I am not sure what the mission statement of this particular station might be, other than men are scheming monsters who prey on thin, usually rich women who have girlfriends dowdier than they are. At first it was fun, for roles are played by aging television stars and the guessing game of Who Is That? and Boy Has She/He Changed took precedent over story line. But then, the plot would ooze up like a fermented bubble in swamp swamp muckity due to obvious, overplayed pushing down stairs, shooting, raping, beating, and stalking. The kidnapping of children also accelerated the perky mother into action as smooth as a barking seal in synchronized swimming. Where is all this estrogenetic anger coming from?
After the second hour of crazy men killing women, I wondered, what was the agenda of this channel? There were occasional heroes in suits and tv makeup, but the violence hung over whatever hugs and cheek smooches were offered at the end of story. I googled, and found that it is nicknamed "the rape channel," showcasing men as terrible, hateful misogynists who lock women in closets for nonexistent offenses, and then go shoot some other women just pulling cookies out of the oven. The women in the stories Believe in Their Men and Don't Often Recognize ye Danger, giving us, the audience, opportunities to dig fingers into couch cushions while yelling warnings to the tv screen.
What is Lifetime capitalizing on? I can only hope that the majority of people watching this schlock are intoxicated and find it hilarious, or are so logy from downing a half gallon of French Vanilla that they get tired of the yelling and decide to flip over to QVC in a sugar coma. The malfeasance is hideous, the message is odious; yet in reality men are not a latitude of jerks, it is not the majority of them creating violence, even though the majority of violence is created by men. Nonetheless, I was insistent on making sure the doors were locked before turning in.

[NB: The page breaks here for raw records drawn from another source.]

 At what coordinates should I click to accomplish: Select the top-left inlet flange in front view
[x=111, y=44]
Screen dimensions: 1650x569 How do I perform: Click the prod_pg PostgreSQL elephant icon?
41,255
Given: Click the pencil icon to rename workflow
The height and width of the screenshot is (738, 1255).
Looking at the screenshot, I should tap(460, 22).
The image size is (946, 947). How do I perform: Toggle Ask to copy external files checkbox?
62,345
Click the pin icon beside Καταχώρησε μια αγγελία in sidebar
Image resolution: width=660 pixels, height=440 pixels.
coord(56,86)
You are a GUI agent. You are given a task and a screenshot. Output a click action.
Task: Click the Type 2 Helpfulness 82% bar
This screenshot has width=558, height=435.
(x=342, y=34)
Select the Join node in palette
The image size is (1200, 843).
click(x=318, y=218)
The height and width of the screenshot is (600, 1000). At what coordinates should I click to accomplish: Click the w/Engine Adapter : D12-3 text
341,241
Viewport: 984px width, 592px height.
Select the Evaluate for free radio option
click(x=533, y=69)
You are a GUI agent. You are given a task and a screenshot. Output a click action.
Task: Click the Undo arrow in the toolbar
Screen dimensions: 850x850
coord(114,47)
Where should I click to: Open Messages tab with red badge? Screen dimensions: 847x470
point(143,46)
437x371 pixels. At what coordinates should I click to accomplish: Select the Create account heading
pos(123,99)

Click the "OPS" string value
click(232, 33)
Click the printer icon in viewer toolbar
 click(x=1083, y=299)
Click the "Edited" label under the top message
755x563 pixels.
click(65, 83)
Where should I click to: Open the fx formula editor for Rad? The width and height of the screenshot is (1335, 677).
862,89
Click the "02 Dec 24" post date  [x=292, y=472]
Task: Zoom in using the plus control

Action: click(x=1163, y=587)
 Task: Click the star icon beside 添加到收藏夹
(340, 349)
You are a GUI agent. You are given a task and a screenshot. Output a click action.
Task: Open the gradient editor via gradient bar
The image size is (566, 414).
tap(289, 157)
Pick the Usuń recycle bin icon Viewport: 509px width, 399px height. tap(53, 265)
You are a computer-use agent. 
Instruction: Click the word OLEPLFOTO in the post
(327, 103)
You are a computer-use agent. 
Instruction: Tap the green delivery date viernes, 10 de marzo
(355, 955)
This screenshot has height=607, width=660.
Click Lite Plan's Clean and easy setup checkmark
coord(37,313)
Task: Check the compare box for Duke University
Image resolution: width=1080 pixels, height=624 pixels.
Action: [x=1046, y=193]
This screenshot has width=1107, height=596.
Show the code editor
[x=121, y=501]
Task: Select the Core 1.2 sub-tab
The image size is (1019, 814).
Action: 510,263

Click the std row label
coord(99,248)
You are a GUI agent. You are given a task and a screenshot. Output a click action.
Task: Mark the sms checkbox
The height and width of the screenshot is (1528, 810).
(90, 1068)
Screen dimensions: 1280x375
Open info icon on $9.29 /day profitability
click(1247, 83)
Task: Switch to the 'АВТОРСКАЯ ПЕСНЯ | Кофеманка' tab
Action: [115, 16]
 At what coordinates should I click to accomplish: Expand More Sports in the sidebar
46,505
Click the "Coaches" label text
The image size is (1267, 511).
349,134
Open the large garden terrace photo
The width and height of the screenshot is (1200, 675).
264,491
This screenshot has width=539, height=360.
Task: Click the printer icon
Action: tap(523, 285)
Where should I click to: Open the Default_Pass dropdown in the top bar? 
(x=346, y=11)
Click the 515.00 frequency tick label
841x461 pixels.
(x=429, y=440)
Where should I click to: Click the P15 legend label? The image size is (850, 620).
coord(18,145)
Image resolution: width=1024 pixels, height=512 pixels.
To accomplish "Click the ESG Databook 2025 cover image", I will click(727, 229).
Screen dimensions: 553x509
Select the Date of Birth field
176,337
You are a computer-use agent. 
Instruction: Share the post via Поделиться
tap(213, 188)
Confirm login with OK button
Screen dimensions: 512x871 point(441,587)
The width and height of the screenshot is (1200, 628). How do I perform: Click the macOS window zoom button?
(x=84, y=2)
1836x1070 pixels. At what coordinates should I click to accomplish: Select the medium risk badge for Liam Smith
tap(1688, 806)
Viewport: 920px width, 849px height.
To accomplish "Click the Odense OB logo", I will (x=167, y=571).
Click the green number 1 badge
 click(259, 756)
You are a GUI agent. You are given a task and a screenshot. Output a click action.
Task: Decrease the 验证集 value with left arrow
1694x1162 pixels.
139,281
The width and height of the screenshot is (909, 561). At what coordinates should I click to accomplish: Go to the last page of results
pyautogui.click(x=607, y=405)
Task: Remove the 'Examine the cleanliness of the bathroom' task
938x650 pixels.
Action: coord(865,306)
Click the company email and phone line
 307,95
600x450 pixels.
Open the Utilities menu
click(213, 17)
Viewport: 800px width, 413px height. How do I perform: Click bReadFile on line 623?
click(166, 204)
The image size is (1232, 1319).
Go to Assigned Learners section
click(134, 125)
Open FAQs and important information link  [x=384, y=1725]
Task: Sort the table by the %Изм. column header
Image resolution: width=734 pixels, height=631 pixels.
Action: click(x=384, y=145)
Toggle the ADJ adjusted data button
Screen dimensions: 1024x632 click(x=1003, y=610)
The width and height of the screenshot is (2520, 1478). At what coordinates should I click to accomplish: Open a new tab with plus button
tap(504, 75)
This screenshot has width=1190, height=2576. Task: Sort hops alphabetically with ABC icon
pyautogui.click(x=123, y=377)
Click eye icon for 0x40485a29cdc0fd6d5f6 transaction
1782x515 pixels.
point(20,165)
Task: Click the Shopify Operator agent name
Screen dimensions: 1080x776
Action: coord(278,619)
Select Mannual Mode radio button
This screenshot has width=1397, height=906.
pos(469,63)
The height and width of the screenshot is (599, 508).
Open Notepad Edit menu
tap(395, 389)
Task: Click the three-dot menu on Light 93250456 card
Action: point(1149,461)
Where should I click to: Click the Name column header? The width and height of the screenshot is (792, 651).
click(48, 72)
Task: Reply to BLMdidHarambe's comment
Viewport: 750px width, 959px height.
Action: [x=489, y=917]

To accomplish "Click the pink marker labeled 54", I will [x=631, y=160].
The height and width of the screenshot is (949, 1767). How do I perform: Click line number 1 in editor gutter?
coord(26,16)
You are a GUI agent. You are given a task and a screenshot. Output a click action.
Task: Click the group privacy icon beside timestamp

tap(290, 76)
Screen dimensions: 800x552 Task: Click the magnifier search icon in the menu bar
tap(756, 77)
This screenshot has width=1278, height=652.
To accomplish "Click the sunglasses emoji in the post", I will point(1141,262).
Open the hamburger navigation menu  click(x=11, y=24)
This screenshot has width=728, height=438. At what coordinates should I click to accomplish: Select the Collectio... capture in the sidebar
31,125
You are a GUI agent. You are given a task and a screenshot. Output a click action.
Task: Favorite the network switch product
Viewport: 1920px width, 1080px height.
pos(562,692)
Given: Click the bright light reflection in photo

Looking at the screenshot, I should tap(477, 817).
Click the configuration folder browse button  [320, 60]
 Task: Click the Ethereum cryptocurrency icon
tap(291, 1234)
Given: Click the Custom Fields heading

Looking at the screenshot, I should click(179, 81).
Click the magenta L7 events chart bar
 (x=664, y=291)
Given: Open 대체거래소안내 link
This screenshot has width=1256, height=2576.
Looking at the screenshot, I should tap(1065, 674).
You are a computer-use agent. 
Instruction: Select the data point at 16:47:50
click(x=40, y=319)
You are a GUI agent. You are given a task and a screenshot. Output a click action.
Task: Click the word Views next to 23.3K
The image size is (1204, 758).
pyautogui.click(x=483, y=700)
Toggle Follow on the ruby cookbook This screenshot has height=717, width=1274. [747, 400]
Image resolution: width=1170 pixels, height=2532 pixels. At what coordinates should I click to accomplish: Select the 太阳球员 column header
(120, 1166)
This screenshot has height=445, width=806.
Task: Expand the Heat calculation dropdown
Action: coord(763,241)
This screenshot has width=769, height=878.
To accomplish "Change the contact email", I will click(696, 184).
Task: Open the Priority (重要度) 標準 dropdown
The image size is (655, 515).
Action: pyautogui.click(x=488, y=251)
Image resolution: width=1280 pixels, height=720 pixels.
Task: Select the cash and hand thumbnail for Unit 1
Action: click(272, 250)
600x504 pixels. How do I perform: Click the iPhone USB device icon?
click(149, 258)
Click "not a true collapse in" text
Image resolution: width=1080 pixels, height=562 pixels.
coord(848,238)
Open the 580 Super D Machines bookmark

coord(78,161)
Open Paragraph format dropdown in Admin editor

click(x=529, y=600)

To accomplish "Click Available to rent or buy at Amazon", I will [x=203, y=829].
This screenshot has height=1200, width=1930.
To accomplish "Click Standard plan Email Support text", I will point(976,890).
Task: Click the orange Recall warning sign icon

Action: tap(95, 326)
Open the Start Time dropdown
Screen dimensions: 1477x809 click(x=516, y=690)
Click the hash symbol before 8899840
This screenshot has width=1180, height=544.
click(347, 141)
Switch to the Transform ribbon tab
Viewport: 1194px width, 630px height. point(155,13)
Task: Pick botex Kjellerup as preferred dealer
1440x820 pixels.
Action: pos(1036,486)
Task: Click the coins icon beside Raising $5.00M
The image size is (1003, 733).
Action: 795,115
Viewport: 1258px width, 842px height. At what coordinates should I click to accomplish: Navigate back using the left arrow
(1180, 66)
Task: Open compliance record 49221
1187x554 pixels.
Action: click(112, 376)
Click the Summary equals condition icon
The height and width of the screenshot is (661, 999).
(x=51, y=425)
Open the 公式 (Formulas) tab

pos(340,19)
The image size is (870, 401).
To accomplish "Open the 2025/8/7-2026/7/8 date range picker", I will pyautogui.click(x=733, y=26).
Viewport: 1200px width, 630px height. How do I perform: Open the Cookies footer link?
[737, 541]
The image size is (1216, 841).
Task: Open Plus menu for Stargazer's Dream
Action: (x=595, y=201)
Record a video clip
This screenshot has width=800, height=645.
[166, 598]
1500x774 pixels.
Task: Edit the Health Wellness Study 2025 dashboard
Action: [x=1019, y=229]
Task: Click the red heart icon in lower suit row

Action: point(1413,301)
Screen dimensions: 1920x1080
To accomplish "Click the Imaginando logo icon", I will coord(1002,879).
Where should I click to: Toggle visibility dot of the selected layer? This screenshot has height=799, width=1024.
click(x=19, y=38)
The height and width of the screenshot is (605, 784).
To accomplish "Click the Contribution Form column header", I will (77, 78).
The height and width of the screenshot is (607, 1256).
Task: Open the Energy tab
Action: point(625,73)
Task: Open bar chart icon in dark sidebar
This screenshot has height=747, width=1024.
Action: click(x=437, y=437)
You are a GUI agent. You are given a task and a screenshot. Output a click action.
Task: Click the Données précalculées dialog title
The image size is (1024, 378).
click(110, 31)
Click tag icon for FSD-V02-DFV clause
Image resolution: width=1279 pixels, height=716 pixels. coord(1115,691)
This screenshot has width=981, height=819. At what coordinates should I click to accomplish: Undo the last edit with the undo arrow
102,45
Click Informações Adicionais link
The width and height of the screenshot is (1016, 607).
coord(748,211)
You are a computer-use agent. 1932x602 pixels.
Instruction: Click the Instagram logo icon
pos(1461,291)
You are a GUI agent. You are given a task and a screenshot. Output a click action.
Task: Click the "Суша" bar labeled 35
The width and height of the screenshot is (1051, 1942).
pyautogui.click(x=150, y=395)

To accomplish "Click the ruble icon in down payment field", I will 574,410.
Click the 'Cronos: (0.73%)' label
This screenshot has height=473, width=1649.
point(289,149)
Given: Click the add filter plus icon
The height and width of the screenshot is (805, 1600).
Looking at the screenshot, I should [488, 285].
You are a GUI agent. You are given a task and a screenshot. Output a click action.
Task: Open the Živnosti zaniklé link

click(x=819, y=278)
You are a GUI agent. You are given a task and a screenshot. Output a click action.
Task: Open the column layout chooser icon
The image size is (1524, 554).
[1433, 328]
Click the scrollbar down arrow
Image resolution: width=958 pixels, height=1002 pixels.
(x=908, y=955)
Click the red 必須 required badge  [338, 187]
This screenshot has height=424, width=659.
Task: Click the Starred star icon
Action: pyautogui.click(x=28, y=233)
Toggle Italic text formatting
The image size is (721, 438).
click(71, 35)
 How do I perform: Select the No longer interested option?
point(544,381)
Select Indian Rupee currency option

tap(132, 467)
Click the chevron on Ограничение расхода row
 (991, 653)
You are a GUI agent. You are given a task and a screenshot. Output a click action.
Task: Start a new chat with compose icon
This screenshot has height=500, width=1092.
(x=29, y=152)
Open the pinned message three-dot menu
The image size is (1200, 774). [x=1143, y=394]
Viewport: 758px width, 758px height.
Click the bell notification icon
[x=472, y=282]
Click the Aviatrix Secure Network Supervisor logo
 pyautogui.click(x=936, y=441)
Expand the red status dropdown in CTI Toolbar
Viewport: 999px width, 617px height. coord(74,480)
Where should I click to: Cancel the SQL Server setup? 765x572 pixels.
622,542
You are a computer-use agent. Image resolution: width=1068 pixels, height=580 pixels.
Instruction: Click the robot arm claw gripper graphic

We cannot be afraid of each other. The fear generated by this singular media is unfounded and wrong, and possibly prolongs validation of those fears in women who have been genuine victims. You need to be smart, not scared, and ready to get out of a situation the minute you wake up with a knot in your stomach. You already know if you are living within the perimeters of danger. I relived a lot of crap as I watched the onscreen abuse unfold, but I refuse to focus on it as a target, it is not the apex of my life. There are too many kindhearted men who devote their work towards the betterment of humanity, who love their families and friends with honesty, unselfish caring, and integrity.
The air has cooled for night sleeping, altostratus clouds hang midlevel and indicate a coming storm for the morrow. The sun is burning slowly into the lake, dissolving into deep green layers of glacial water filled with perch and pike, alewives and carp. Ancient lake sturgeon live up to 55 years if male, 150 years if female; after a sharp decline in population due partly to a reputation as a nuisance, they are now on the slow rebound. A benthivore, the sturgeon feeds on bottom-dwelling organisms and could now dine well on invasive zebra and quagga mussels. Imagine, a fish born in the 1860's. How many storms and wars have passed since? Look at the stars, sturgeon, and count your scales by their icy emanation originating light years ago. Good night, benthic time traveller.